╭──

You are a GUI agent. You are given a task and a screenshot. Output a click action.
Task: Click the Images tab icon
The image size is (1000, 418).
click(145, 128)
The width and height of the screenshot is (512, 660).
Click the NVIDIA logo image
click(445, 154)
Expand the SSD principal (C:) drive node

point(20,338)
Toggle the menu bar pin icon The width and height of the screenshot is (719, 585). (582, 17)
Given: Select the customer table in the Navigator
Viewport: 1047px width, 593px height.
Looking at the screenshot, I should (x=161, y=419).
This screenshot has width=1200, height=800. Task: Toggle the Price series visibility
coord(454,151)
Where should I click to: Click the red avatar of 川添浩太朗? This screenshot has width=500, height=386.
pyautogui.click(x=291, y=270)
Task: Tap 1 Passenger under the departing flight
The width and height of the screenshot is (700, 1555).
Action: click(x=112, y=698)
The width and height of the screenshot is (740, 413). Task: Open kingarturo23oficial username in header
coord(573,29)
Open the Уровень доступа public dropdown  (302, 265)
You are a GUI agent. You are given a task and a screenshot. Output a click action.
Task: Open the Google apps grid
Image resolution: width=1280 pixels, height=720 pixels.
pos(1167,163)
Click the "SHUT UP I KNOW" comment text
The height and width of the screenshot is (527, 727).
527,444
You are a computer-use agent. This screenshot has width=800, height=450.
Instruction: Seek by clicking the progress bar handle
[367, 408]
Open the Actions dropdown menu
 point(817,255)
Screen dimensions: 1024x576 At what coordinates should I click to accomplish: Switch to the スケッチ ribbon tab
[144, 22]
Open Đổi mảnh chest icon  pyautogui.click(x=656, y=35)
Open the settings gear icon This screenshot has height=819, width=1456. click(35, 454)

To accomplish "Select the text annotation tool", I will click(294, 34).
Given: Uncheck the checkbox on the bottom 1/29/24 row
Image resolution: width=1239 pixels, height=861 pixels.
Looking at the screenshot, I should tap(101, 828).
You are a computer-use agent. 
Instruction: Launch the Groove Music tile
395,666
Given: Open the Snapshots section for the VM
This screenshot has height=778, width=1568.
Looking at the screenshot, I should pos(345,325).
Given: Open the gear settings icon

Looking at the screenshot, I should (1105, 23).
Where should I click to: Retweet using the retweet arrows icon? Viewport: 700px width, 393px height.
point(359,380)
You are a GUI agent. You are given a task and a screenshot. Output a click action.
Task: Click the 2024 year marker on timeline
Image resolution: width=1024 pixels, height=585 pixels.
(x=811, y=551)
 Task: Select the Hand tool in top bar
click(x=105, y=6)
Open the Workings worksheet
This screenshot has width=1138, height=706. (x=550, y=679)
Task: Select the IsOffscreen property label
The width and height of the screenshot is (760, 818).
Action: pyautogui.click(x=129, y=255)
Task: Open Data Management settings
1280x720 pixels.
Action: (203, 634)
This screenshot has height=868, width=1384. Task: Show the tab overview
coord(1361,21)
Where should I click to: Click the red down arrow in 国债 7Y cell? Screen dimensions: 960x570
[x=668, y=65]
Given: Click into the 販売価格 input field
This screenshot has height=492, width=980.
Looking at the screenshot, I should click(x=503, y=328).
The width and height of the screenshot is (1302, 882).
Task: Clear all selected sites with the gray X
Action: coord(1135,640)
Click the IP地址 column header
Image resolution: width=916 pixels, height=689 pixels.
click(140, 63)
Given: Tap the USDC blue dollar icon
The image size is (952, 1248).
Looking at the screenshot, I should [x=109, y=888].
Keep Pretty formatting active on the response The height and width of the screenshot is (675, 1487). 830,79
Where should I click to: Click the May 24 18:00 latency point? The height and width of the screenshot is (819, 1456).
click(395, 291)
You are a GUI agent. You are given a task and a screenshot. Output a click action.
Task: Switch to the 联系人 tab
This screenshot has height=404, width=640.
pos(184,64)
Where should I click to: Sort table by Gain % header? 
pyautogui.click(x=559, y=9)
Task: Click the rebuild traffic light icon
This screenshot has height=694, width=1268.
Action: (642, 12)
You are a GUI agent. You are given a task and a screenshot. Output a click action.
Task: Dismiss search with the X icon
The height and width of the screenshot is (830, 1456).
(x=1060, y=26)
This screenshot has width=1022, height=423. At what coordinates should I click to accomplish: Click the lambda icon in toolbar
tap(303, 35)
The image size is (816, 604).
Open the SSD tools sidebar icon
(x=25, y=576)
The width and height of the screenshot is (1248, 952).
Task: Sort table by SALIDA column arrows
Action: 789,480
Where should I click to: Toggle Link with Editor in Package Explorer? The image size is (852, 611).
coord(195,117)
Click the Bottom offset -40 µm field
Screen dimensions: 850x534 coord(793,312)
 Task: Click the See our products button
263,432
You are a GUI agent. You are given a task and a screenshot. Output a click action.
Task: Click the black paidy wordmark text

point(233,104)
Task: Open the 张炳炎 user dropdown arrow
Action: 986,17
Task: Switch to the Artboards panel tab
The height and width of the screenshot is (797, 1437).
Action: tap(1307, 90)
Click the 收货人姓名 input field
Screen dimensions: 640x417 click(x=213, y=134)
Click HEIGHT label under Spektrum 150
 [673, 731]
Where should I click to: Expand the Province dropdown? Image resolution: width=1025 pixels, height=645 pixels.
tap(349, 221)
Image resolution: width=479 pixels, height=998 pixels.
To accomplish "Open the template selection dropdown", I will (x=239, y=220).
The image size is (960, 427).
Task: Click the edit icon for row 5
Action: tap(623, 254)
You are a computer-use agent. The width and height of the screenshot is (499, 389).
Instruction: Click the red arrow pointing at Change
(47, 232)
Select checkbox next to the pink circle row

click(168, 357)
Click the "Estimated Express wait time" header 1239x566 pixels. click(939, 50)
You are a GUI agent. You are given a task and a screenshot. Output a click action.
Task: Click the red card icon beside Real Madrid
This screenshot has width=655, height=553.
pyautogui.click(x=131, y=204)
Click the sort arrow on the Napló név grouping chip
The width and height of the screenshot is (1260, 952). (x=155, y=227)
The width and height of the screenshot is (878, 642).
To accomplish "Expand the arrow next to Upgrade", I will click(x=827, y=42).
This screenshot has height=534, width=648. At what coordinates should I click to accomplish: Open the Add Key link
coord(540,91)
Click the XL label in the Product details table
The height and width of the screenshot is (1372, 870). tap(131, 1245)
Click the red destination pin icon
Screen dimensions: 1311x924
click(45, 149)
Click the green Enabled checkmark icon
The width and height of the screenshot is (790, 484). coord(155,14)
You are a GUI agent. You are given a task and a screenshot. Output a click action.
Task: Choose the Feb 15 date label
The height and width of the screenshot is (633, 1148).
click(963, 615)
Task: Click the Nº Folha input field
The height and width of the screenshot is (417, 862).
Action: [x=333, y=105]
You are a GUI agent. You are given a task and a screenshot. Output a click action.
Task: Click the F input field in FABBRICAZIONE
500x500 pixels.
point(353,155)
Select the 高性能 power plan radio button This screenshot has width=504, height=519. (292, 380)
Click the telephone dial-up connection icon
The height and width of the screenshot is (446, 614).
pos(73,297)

╰──

PROMPT: Everything in the material above from the line that has "The width and height of the screenshot is (700, 1555)." through the line that has "Open Đổi mảnh" must be duplicated exactly, with no other lines given.

EXERCISE ANSWER:
The width and height of the screenshot is (700, 1555).
Action: click(x=112, y=698)
The width and height of the screenshot is (740, 413). Task: Open kingarturo23oficial username in header
coord(573,29)
Open the Уровень доступа public dropdown  (302, 265)
You are a GUI agent. You are given a task and a screenshot. Output a click action.
Task: Open the Google apps grid
Image resolution: width=1280 pixels, height=720 pixels.
pos(1167,163)
Click the "SHUT UP I KNOW" comment text
The height and width of the screenshot is (527, 727).
527,444
You are a computer-use agent. This screenshot has width=800, height=450.
Instruction: Seek by clicking the progress bar handle
[367, 408]
Open the Actions dropdown menu
 point(817,255)
Screen dimensions: 1024x576 At what coordinates should I click to accomplish: Switch to the スケッチ ribbon tab
[144, 22]
Open Đổi mảnh chest icon  pyautogui.click(x=656, y=35)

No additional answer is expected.